Hadoop's big data platform foundation (1)

1. What is Hadoop?

Hadoop is an open source distributed platform that uses the HDFS file system (Hadoop Distributed File System) and the MapReduce computing framework as its core.

HDFS is designed to enable users to implement distributed systems using connected hardware platforms. MapReduce enables developers to achieve concurrent and distributed distribution without having to care too much about the underlying computing framework logic.

 

2. The role of Hapoop

Hadoop is used to process massive data. For example, Yahoo uses it as a web search and advertising system; Baidu uses it as a search log analysis system and web data mining; Ali uses it to store massive transaction data; Mobile uses it for data analysis.

 

3. Advantages of Hapoop

1. High reliability: correct data processing

2. High scalability: any computer cluster node can be added or deleted at any time.

3. Efficiency: fast processing of massive data

4. High fault tolerance: The error of a computing node will not affect the final result.

 

4. Hadoop project structure diagram

Hadoop project:

Architecture: Ambari is used as a web-side management tool for Hadoop creation, management and monitoring, and Zookeeper is used as project collaboration service and failover

failover service.

High-level programming languages: Pig and Hive, used for data statistics query function, Pig for ETL process processing and data model, Hive analytical query

Hadoop core computing engine: MapReduce underlying processing algorithm

The underlying storage database: HBase high reliability, high performance, column-oriented and scalable distributed structured database, Hcatalog metadata service

HDFS: Physical Storage File System

 

Five, hadoop architecture

1. HDFS file system architecture

HDFS uses the Master/Slave master-slave structure model. Namenode acts as the master server to manage the system namespace and client heap file access operations, while Datanode manages stored data. One master runs the Namenode and the other slaves each run a Datanode

 

2. MapReduce computing architecture system

The essence of MapReduce is a simple medical parallel transformation framework. It also adopts the master-slave model, which is composed of a single running master node JobTracker and N running slave nodes TaskTracker. JobTracker is used to manage and schedule jobs, and TasjTracker is used for specific task execution.

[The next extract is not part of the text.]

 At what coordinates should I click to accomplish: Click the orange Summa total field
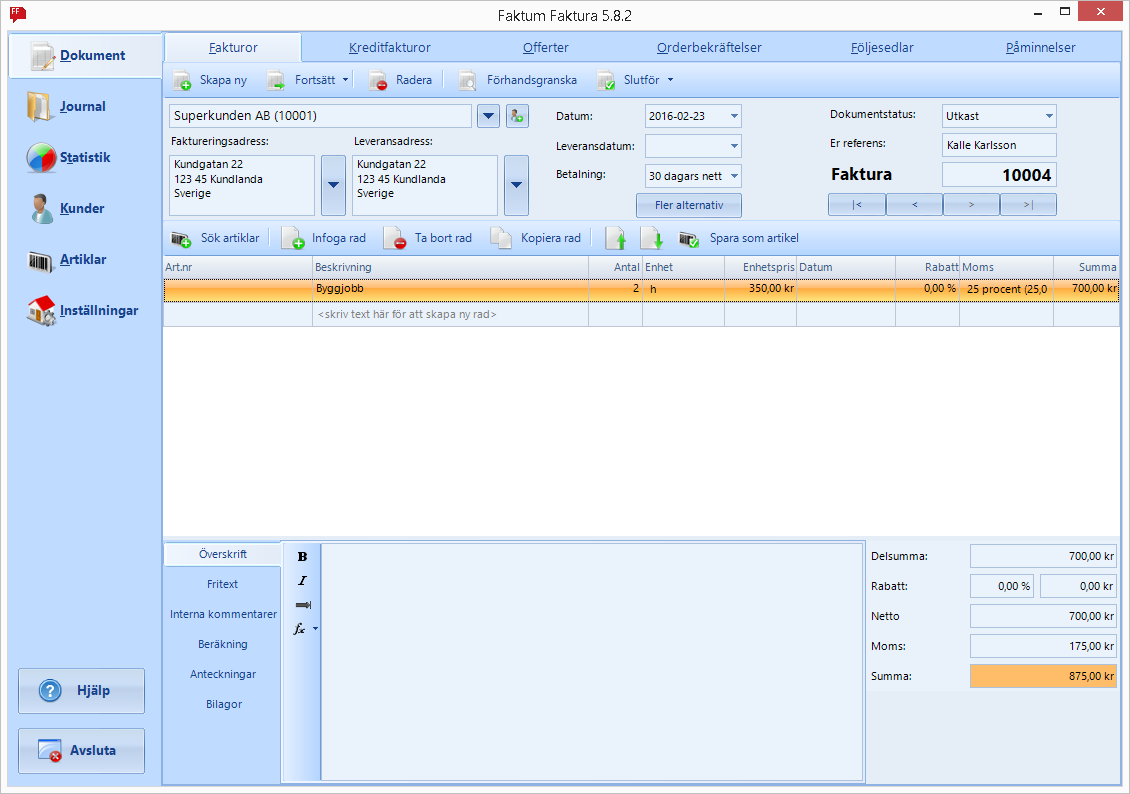point(1044,676)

 1) Execution process: Each computing task can be divided into two stages, Map stage and Reduce stage

  The Map stage accepts a set of input from the key-value team mode <key, value>, and generates intermediate outputs that are also the key-value team mode <key_m, value_m>; the Redeuce stage is responsible for processing the intermediate output <key_m, value_m> generated by receiving Map , process these results and output the results

sample: Use the simplest WordCount to count the number of occurrences of each word in the text, then each map task is responsible for extracting all the words in the text and generating n <word, 1> intermediate outputs; and the Reduce task can process these intermediate outputs, Convert to <word, n> final output.

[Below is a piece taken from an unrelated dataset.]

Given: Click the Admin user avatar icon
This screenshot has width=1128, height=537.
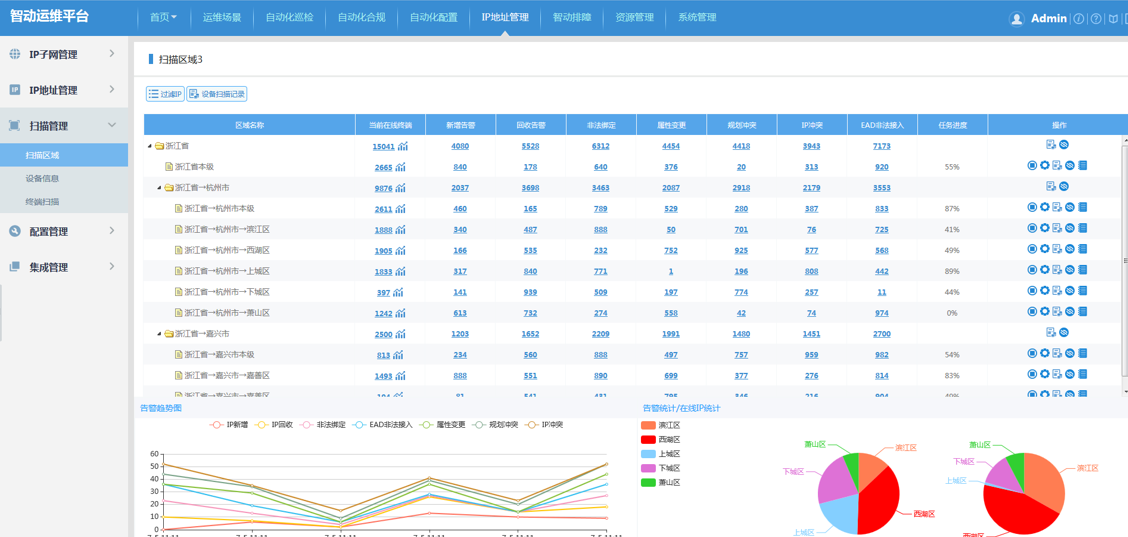Looking at the screenshot, I should [x=1016, y=19].
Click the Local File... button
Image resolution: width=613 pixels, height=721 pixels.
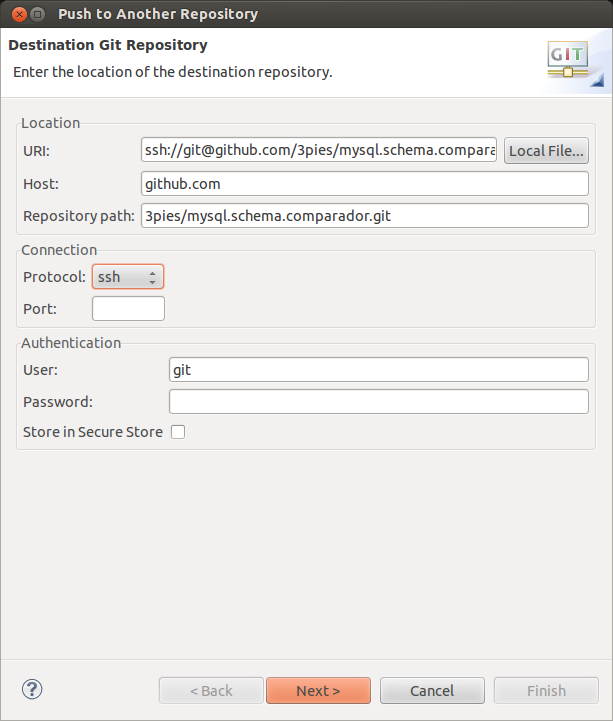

In this process, the intermediate output generated by Map is directly stored on the local disk, and the job will be deleted after completion; the final output generated by Reduce will be stored in HDFS.

 

 2) How Hadoop Streaming Works

The application that executes Map will first read the input, divide it into lines and process it as the standard in of the program, take the content before the first tab character of each line as the key, and the content after it as the value, if there is no tab character , then everything in this line will be used as the key, and the value will be empty.

 

 3) Data flow and control flow of MapReduce

 The jobTracker (master) first schedules and assigns tasks to the Map. In the MapPhase phase, the file content is read from the inputFiles source file. After each worker reads and splits the processing, it is temporarily stored locally as an intermediate (intermediate files on local disk). ), notify the master (jobTracker) to complete the map phase, then the master starts the Reduce phase, and through the shuffle shuffling phase rules, after each worker is assigned to a different number of tasks, the running results are written to OutPut Files

  <1>Master (JobTracker) is responsible for allocating the following workers (TaskerTracker) within the day

  <2> When each worker is executing, it will always return the progress report and the specific progress stage on time, and the master records the management progress

  <3> Once the worker fails, the master will assign these failed tasks to the new worder

 

Six, WordCount word statistics program

1. Count how often each word appears. The output is sorted alphabetically by word.

2. For the sample, we can see according to the principle:

 (1) In the Map stage, each node completes the work from input data to word splitting to word collection, and automatically sorts it

 (2) The shuffle phase completes the aggregation of the same words and distributes them to each Reduce node worker (the shuffle phase is the default process of MapReduce, after the Map phase is completed)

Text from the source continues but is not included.